L’eau dans ce contexte a pris une valeur inestimable. L’eau doit demeurer un bien commun et non devenir une marchandise embouteillable et vendue au profit d’entreprises exploitant des milieux naturels.

Les animaux aussi sont devenus partie prenante d’un écosystème à protéger. Qu’on pense aux abeilles, aux chauves-souris et aux insectes. Les bêtes de ferme, d’élevage sont aussi vues sous un autre jour. Peut-on leur fournir un meilleur cadre de vie et plus de liberté de mouvement ? La crise de la morue a posé l’importance d’en finir avec la surpêche et de protéger les cheptels de poissons. Ce qui a permis de découvrir d’autres espèces et d’autres crustacées à mettre dans nos assiettes.

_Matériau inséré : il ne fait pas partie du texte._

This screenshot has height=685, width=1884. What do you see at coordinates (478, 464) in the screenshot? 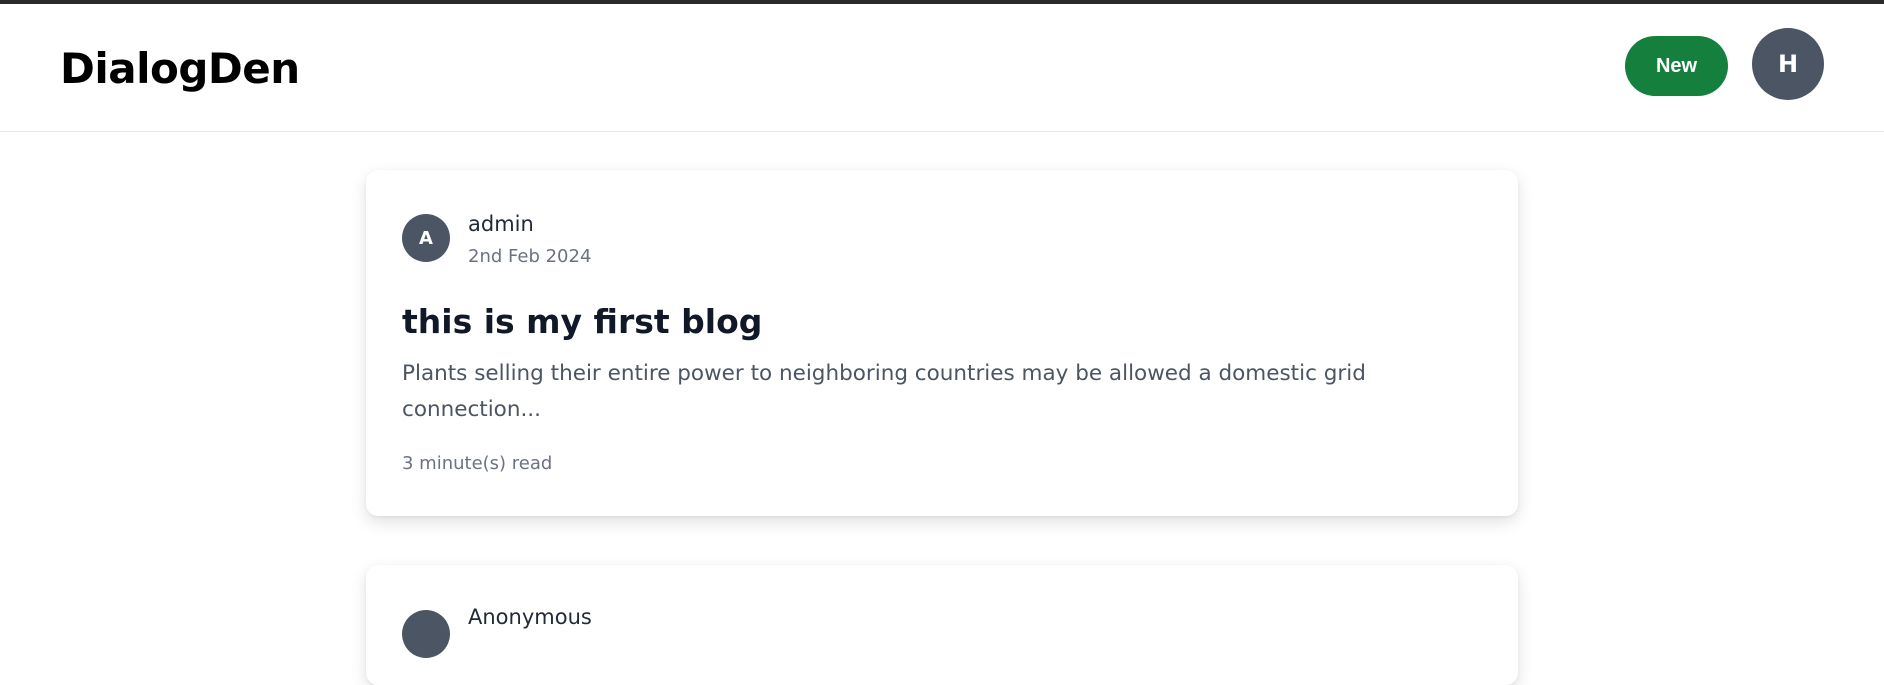
I see `read-time: 3 minute(s) read` at bounding box center [478, 464].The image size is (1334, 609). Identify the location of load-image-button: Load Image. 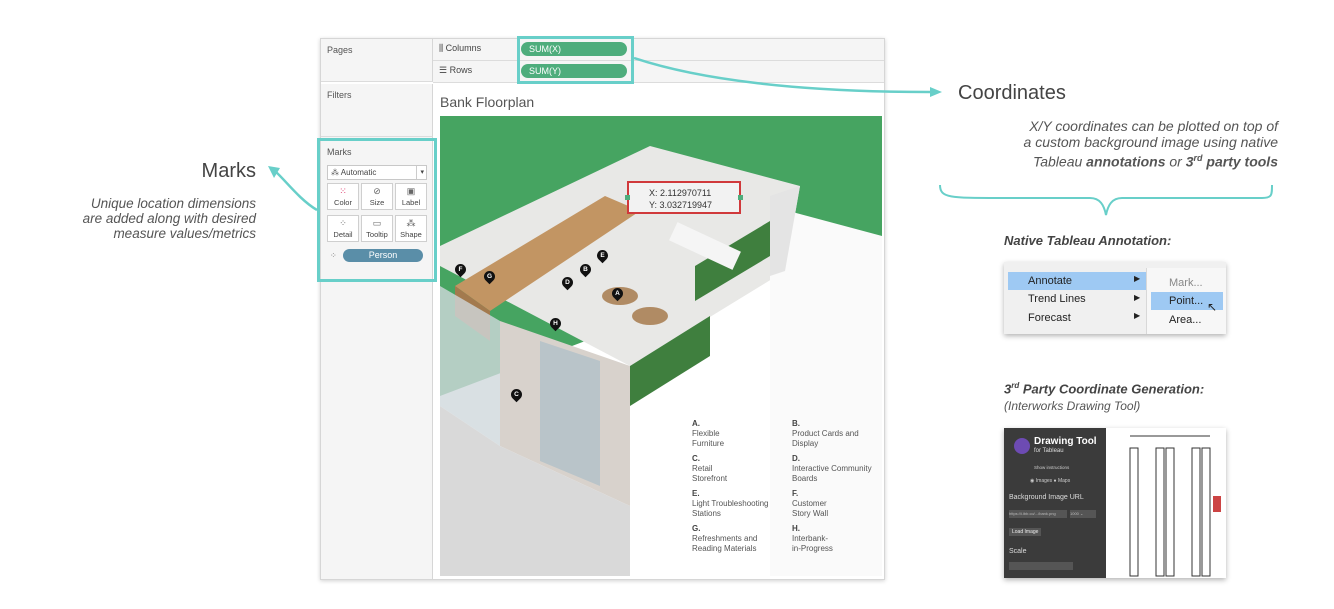
(1026, 532).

Il est possible donc de développer une autre agriculture, de penser autrement la production alimentaire. Des principes posant l’agriculture de proximité, le manger local, le pouvoir de décision local, la multi-diversité, l’agriculture de subsistance plus que productiviste peuvent être appliqués et donner des résultats respectueux de l’environnement. Pour cela il faut en finir avec la concentration et la spéculation sur les terres et les quotas, avec la monoculture axée sur les besoins des industries et sur le gaspillage des ressources naturelles comme l’eau et la terre. Il faut en finir avec le capitalisme et développer une vision écosocialiste de l’agriculture.